To determine the fatigue life of the stent, one must identify the location within the stent which is associated with the smallest number of cardiac cycles to failure. This is typically done by first identifying the “hot spots” within the stent and then by recording a detailed maximum principal strain history at these locations within the stent. An example of a typical maximum principal strain history at a single location within the stent during a single cardiac cycle is displayed in Fig. 13. It is seen that the strain history is generally more complex than the imposed loading history justifying the use of the rainflow cycle-counting algorithm. Next, for each of the monitored locations, the rainflow cycle-counting algorithm, linearized Goodman diagram, and the Miner’s rule are employed to determine the respective number of cardiac cycles to failure. Finally, the location associated with the smallest number of cycles to failure is used to define the stent fatigue life.

Fig. 13
figure 13

Maximum principal strain history for a typical highly stressed location within the stent during a single cardiac cycle

This procedure is being used in our ongoing investigation, and the results will be reported in a future communication. In addition, the procedure introduced in the present study can be coupled with the conventional design optimization tools to identify topological and geometrical modifications in the stent design, which could increase the stent fatigue life.
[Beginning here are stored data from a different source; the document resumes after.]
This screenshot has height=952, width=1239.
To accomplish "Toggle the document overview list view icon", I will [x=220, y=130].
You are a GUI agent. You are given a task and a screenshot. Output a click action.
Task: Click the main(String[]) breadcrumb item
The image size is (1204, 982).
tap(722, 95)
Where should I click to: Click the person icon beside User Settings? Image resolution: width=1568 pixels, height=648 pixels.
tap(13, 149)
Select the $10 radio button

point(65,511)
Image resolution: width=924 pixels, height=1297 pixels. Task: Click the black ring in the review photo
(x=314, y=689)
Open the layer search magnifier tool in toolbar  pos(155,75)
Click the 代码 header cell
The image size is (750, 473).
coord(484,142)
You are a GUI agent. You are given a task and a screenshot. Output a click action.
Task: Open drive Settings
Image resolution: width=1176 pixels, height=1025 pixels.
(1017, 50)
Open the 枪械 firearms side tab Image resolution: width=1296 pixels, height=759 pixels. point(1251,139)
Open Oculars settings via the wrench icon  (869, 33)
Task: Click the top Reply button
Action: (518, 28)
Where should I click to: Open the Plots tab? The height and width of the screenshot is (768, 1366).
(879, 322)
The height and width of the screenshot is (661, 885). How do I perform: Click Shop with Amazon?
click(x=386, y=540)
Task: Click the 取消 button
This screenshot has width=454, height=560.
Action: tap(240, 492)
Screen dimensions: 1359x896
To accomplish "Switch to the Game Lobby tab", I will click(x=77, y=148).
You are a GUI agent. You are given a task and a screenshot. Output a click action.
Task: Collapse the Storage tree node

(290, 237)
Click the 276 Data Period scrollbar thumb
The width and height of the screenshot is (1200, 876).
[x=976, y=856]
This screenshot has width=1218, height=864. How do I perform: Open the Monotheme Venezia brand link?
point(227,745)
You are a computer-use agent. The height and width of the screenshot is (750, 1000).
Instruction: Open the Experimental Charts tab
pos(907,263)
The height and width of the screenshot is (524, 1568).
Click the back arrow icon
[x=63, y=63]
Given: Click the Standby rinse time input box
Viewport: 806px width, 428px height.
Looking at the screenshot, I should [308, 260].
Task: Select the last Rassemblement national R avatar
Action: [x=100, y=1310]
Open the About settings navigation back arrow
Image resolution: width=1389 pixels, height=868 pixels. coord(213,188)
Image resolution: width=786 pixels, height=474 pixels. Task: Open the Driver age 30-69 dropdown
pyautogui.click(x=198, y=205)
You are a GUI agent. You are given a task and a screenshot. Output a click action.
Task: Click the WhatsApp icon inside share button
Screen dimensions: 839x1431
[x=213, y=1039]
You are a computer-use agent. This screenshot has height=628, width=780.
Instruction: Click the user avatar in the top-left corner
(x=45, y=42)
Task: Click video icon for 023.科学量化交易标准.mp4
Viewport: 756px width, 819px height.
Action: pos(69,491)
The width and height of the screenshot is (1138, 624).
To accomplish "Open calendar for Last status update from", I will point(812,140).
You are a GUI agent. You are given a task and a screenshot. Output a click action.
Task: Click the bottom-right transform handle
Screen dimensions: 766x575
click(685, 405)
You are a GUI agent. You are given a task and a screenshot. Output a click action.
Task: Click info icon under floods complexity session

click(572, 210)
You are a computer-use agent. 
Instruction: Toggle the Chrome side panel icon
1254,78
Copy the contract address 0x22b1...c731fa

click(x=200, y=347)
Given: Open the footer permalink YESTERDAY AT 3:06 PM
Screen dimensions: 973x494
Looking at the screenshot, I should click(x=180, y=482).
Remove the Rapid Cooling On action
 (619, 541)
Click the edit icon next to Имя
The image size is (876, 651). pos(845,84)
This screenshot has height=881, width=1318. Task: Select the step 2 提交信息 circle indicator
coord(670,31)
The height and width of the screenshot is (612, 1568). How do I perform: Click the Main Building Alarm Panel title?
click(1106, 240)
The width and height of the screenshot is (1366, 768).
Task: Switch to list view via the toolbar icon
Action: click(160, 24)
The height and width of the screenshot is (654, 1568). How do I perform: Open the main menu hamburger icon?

This approach is being pursued in the aforementioned ongoing investigation, and the results will also be reported in a future communication.

Summary and Conclusions

Based on the results obtained in the present study, the following main summary remarks and conclusions can be drawn:

  1. 1.

    Advanced computational methods and tools are combined with the fatigue-life prediction methodologies and the available material fatigue data to lay down the basis for the prediction of fatigue-controlled service life of self-expanding endovascular Nitinol stents.

  2. 2.

    By employing both the purely structural and the fluid-structure interaction computational methods, it was concluded that for reliable stent life prediction, explicit modeling of the circulating blood flow is not required, and its effect can be accounted for by prescribing the appropriate cardiac-cycle-based pressure boundary conditions to the artery and by quantifying artery/stent contact interactions.

  3. 3.

    It is argued that the proposed computational-aided engineering approach can complement the conventional make-and-test approaches to reduce the cost of redesign of the endovascular stents with improved fatigue life.